> **Data for the task**
## begin
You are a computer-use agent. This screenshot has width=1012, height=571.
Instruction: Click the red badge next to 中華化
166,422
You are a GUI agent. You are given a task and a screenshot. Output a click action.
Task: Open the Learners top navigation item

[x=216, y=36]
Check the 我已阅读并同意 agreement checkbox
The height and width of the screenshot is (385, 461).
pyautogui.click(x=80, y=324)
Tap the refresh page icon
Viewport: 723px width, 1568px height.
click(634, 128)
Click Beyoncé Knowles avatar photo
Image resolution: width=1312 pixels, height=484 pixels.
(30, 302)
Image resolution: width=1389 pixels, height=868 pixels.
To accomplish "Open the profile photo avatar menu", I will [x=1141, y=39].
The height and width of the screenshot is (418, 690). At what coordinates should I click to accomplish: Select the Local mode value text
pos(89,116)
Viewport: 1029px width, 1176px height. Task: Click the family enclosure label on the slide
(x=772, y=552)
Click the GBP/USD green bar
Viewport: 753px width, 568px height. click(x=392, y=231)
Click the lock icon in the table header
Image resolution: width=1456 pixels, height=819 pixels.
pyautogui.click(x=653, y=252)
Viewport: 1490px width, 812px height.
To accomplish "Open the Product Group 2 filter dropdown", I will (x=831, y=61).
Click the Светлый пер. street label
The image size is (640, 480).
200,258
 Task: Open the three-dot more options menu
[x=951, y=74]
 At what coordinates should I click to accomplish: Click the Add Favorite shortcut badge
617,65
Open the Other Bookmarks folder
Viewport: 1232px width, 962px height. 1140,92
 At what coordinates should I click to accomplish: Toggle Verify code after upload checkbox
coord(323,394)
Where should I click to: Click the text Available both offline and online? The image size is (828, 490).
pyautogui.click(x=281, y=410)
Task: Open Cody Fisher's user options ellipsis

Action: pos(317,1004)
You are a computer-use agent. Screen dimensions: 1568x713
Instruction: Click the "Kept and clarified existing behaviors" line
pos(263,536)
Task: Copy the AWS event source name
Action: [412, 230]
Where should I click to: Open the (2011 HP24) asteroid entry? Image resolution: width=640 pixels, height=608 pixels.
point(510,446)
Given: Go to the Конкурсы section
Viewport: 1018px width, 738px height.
## end
> **What to work on**
Rewrite the lines above, replacing every "Instruction" with "Command" and leaving everything else unchanged.

> **Solution to the exercise**
You are a computer-use agent. This screenshot has width=1012, height=571.
Command: Click the red badge next to 中華化
166,422
You are a GUI agent. You are given a task and a screenshot. Output a click action.
Task: Open the Learners top navigation item

[x=216, y=36]
Check the 我已阅读并同意 agreement checkbox
The height and width of the screenshot is (385, 461).
pyautogui.click(x=80, y=324)
Tap the refresh page icon
Viewport: 723px width, 1568px height.
click(634, 128)
Click Beyoncé Knowles avatar photo
Image resolution: width=1312 pixels, height=484 pixels.
(30, 302)
Image resolution: width=1389 pixels, height=868 pixels.
To accomplish "Open the profile photo avatar menu", I will [x=1141, y=39].
The height and width of the screenshot is (418, 690). At what coordinates should I click to accomplish: Select the Local mode value text
pos(89,116)
Viewport: 1029px width, 1176px height. Task: Click the family enclosure label on the slide
(x=772, y=552)
Click the GBP/USD green bar
Viewport: 753px width, 568px height. click(x=392, y=231)
Click the lock icon in the table header
Image resolution: width=1456 pixels, height=819 pixels.
pyautogui.click(x=653, y=252)
Viewport: 1490px width, 812px height.
To accomplish "Open the Product Group 2 filter dropdown", I will (x=831, y=61).
Click the Светлый пер. street label
The image size is (640, 480).
200,258
 Task: Open the three-dot more options menu
[x=951, y=74]
 At what coordinates should I click to accomplish: Click the Add Favorite shortcut badge
617,65
Open the Other Bookmarks folder
Viewport: 1232px width, 962px height. 1140,92
 At what coordinates should I click to accomplish: Toggle Verify code after upload checkbox
coord(323,394)
Where should I click to: Click the text Available both offline and online? The image size is (828, 490).
pyautogui.click(x=281, y=410)
Task: Open Cody Fisher's user options ellipsis

Action: pos(317,1004)
You are a computer-use agent. Screen dimensions: 1568x713
Command: Click the "Kept and clarified existing behaviors" line
pos(263,536)
Task: Copy the AWS event source name
Action: [412, 230]
Where should I click to: Open the (2011 HP24) asteroid entry? Image resolution: width=640 pixels, height=608 pixels.
point(510,446)
Given: Go to the Конкурсы section
Viewport: 1018px width, 738px height.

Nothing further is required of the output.